# [TASK ITEM]
Please answer from the Lambda post below: into how many sub arrays would an input of 4.5k students be split?

# [STUDY TEXT]

Chet
Chet

Reputation: 144

Invoke a AWS Lambda function N number of times in a loop, get back responses for each lambda execution and continue rest of execution

Context: I have a lambda function that does file operations and given an input of student objects, creates pdf files for each student, zips them up and uploads them to s3.

But this array of student objects can potentially be large. 5k-10k or even more. So what i'd like to do is split the inputs by 1k students each request or so depending on the input and invoke the lambda. I've already come up with a mechanism for doing this in code. For example if input has 4.5k students, then it would split it into 5 sub arrays and I can invoke the function 5 times for each input. This will need a bit of rework on the zipping and uploading and might have to zip it all up inside s3 after all the lambda execution are completed, but that's for later.

# [PROVIDED DATA]

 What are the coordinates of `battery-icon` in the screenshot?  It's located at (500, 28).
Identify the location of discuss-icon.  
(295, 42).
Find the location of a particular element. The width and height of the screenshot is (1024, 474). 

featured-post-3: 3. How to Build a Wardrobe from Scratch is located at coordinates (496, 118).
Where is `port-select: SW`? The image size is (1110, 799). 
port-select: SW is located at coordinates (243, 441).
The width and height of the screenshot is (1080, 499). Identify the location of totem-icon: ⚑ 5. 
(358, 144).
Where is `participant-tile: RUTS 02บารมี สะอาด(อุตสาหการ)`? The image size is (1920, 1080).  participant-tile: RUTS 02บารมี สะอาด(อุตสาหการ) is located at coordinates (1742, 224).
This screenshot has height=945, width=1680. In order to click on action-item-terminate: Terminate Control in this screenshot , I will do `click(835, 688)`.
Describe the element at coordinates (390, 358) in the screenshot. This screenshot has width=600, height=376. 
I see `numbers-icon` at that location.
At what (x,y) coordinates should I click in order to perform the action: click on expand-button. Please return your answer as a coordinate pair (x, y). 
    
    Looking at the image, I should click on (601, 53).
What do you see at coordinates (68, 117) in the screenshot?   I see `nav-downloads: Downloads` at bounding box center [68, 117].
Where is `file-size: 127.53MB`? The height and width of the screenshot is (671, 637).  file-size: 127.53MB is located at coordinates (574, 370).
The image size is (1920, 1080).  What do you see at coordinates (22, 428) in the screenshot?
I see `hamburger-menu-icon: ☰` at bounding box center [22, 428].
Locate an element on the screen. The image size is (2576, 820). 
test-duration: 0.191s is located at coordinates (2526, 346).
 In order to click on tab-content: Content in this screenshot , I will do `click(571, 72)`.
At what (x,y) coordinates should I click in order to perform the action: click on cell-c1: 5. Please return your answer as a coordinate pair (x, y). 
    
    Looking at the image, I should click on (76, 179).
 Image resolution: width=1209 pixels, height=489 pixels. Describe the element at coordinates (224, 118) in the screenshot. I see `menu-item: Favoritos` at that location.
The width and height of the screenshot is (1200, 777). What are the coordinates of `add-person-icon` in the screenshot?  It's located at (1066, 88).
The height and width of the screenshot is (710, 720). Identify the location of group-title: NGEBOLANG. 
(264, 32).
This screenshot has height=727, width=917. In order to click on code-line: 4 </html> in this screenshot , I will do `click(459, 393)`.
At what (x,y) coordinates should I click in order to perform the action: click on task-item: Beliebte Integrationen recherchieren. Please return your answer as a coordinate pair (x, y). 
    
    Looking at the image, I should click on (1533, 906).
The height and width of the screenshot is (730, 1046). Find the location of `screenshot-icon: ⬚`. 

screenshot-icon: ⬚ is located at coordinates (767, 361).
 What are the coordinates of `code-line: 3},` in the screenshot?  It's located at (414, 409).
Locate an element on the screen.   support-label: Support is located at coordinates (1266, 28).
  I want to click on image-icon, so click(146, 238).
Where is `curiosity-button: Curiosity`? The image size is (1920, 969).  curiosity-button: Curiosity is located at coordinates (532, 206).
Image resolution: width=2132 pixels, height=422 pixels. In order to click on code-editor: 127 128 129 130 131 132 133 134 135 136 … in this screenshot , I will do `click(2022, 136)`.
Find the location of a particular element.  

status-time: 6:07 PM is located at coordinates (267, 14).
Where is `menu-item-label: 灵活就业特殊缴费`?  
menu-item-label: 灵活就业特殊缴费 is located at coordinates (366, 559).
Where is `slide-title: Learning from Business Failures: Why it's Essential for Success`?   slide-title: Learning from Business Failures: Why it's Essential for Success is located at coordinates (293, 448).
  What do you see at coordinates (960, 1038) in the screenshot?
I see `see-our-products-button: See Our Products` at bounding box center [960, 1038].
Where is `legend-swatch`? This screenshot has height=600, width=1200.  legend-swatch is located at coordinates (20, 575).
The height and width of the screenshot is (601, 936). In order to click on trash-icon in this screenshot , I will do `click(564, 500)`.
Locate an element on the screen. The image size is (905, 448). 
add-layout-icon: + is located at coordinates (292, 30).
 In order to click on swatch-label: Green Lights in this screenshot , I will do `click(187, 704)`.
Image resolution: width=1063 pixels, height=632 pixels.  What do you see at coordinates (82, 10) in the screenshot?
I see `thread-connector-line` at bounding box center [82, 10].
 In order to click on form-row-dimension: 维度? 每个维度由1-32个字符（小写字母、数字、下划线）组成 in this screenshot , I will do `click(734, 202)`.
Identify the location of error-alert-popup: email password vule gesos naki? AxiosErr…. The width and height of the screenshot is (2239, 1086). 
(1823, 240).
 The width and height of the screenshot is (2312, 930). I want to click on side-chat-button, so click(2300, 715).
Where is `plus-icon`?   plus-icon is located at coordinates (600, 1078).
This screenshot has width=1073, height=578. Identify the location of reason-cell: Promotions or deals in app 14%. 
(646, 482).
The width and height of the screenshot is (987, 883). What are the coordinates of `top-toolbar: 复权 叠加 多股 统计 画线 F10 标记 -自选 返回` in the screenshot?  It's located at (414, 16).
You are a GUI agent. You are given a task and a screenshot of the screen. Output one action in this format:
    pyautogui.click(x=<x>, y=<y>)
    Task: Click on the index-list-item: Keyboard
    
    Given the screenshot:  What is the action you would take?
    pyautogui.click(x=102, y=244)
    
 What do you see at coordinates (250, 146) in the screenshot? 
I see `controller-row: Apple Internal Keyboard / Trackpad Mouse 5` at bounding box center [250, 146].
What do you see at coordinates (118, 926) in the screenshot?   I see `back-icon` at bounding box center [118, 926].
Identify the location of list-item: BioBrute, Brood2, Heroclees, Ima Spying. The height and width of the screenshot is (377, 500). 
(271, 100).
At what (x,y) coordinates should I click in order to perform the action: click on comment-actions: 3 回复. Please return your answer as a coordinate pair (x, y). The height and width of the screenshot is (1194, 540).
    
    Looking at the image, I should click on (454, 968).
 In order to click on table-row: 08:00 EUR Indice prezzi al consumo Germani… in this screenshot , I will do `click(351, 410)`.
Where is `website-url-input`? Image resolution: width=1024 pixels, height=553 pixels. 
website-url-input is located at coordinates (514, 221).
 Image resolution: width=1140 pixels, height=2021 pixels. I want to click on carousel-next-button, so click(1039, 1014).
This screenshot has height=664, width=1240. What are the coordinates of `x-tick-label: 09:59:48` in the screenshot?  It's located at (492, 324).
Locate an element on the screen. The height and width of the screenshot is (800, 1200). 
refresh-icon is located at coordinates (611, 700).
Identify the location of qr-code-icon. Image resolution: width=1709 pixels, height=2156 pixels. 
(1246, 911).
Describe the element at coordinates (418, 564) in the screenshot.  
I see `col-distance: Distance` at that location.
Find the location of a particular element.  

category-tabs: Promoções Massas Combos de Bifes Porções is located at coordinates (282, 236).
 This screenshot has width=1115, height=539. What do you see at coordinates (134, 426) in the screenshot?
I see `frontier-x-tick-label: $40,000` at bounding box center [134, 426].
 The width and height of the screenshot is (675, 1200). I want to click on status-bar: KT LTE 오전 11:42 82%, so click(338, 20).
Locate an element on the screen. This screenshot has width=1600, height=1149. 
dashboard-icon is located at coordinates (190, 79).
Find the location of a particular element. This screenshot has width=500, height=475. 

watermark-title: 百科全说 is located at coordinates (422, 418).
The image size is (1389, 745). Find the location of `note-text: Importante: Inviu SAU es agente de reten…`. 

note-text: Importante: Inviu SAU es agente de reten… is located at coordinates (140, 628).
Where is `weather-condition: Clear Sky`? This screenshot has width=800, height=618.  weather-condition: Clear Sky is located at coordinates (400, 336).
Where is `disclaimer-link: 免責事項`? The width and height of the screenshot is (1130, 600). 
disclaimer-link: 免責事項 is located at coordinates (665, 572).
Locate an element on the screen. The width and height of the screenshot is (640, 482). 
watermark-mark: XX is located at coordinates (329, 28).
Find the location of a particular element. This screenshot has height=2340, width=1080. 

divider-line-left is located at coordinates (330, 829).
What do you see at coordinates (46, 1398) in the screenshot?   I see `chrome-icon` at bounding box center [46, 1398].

# [ANSWER SECTION]
Five sub arrays.